What you will do. Work out the number of lines that hold "user" in the listing, and give that number with no other text.

Records to process.

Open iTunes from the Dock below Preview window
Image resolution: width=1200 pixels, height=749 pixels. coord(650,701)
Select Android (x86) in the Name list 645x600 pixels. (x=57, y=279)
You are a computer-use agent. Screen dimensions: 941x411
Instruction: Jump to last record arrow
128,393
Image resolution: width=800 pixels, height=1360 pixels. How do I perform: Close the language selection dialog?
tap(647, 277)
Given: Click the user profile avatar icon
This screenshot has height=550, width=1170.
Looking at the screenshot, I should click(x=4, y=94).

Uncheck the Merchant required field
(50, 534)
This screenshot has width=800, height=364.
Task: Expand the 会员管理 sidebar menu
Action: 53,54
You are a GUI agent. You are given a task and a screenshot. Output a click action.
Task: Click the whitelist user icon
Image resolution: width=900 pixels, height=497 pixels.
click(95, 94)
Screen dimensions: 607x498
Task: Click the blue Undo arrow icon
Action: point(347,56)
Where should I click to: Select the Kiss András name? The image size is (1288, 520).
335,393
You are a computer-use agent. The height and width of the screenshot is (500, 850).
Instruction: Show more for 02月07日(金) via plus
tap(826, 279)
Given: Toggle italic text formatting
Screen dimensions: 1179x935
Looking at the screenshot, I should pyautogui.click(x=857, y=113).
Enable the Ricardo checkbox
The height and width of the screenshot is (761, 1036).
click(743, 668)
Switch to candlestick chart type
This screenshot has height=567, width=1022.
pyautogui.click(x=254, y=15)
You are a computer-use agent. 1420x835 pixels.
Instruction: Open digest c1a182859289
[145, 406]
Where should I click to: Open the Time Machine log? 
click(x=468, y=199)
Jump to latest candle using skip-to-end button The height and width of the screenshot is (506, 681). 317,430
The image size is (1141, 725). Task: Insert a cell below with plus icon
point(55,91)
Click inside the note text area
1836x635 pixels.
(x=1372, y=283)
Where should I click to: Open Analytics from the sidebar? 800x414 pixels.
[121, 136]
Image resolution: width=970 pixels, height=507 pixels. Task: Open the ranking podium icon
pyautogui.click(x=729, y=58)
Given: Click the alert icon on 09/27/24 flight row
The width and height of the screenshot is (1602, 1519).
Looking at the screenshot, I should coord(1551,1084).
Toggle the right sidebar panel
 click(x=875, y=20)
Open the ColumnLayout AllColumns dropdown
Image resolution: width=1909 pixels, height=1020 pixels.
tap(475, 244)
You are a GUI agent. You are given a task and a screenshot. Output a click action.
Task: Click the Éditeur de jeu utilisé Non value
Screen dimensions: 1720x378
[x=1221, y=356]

Solved exercise. 2